As is the case with any investment, you should perform your own due diligence.
Primary Benefits
The primary benefits of investing in the DiversyFund Growth REIT include:
An Alternative Investment – If you’re looking to get some diversification in your portfolio instead of only investing in the stock market, real estate is an excellent choice.
Potential for Strong Returns – DiversyFund’s average annualized return of 18% from 2018 and 17.3% from 2018 is very appealing to investors. Of course, there is no guarantee that future investments will provide the same return, but it’s clear that there is potential to earn a significant return by investing with DiversyFund.
Diversity Through a Portfolio of Properties – The Growth REIT will give you more diversification than you would get by investing in a single property through another real estate crowdfunding platform. If one property doesn’t perform as expected, there are other properties in the portfolio that can help to reduce your risk.
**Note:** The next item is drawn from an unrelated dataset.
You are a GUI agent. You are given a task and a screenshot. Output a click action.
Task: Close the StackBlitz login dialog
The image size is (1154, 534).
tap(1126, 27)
Easy to Get Started – Creating an investment account is quick and easy. You can sign up on the DiversyFund website and fund your account. Since you don’t have to select a property that you want to invest in, you won’t need to spend hours researching and vetting properties.
Open to All Investors – You don’t need to be an accredited investor in order to invest with DiversyFund. Anyone can get started with as little as $500 to invest.